At the rabbinical conference at Frankfort in 1845, Einhorn pleaded against Z. Frankel in favor of the vernacular in the liturgy and the elimination of all prayers referring to the restoration of the Jewish state and Temple, but insisted on the accentuation of the universal character of the Messianic hope. At the Breslau conference in 1846, he was appointed chairman of the committee on the dietary laws (see Dietary Laws). In 1847 Einhorn succeeded Holdheim as chief rabbi of Mecklenburg-Schwerin.

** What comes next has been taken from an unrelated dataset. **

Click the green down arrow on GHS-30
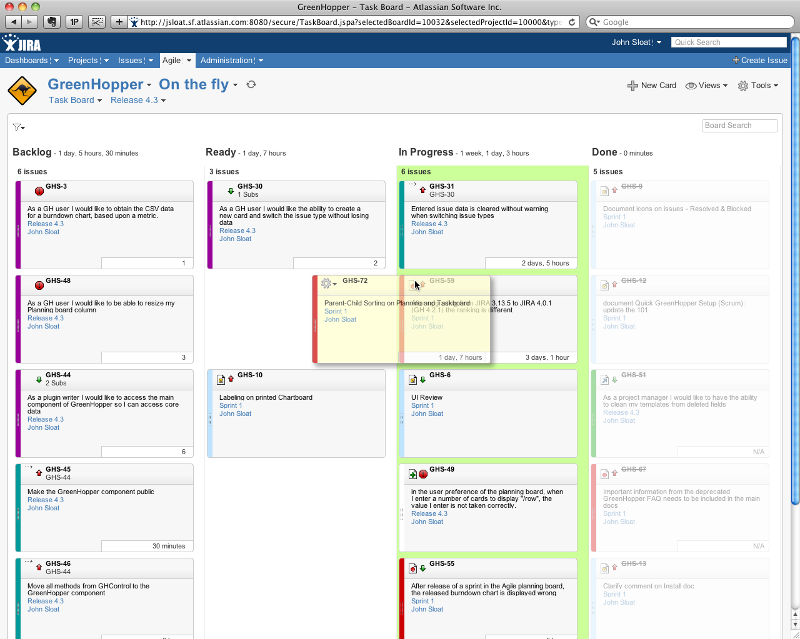800x639 pixels. point(231,189)
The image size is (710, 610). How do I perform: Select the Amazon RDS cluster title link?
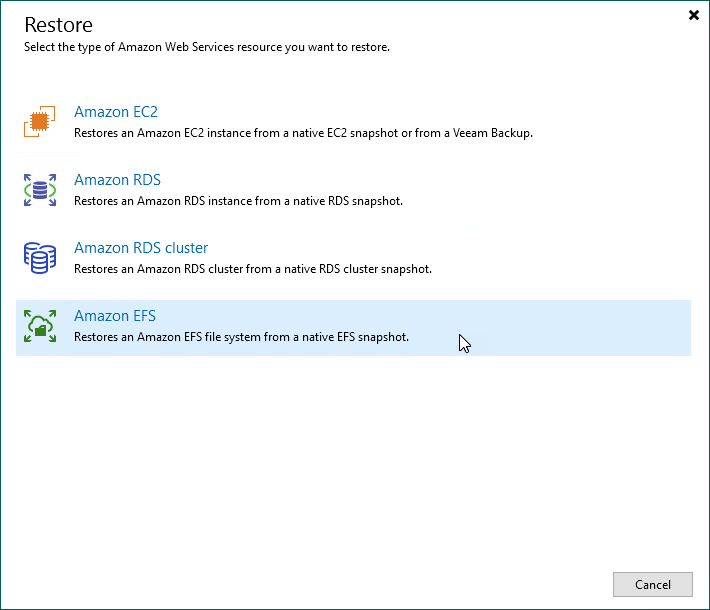tap(141, 248)
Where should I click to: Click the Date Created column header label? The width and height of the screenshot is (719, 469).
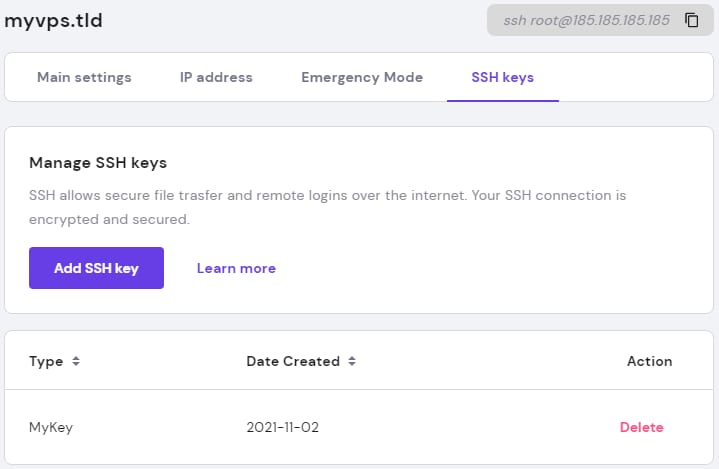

In the same year he was charged with heresy by Franz Delitzsch, then professor at Rostock, for having pronounced the blessing over an uncircumcised Jewish child in the synagogue; but he refuted the charge by referring to rabbinical authorities who declared that the child of Jewish parents is entitled to all Jewish rights and privileges (see "Sinai," Nov., 1857 et seq.; L. Donath, "Geschichte der Juden in Mecklenburg," pp. 237-244, Leipsic, 1874; and Circumcision).

David Einhorn.

Opposed by the Conservatives, Einhorn found his position becoming perilous under a reactionary government, and he accepted a call as rabbi of the Reform congregation at Budapest in Oct., 1852. But the Austrian government also was opposed to the Reform movement, and, despite the protestations and personal entreaties of Einhorn, the temple was, after a brief period, ordered closed.

Einhorn in America.

Einhorn determined to continue his career in America. In 1855 he became rabbi of the Har Sinai Congregation of Baltimore, and was soon the leader of the radical Reform element, issuing a protest against Wise, Lilienthal, and Cohn, who, under the title "American Sanhedrin," had, at a rabbinical conference held in Cleveland, declared "the Talmud to be the only legally binding interpretation of the Bible," and endeavored to organize an Americansynod on that principle. Soon afterward he started, in the interest of radical Reform Judaism, a monthly magazine in German under the name of "Sinai." In 1858 his prayer-book, "Olat Tamid," appeared; it was at once recognized as the standard Reform liturgy in America. Afterward its principal contents were, though in a somewhat altered form, embodied in the Union Prayer-book (see Reform Judaism).

Opposes Slavery.

A man of resolute character and well-defined principles, Einhorn impressed friends and antagonists alike by his consistency and courage. When the Civil war broke out in 1861, he denounced the defenders of slavery so unsparingly that to stay in Baltimore became dangerous in the extreme. The mob threatened his life, and he fled on the night of April 22, 1861, guarded by friends, to Philadelphia, where he became rabbi of the Congregation Keneseth Israel. Philadelphia had hitherto been the bulwark of conservative Judaism; Einhorn, from his pulpit and in his periodical "Sinai," which he continued until 1863, fought for more liberal views.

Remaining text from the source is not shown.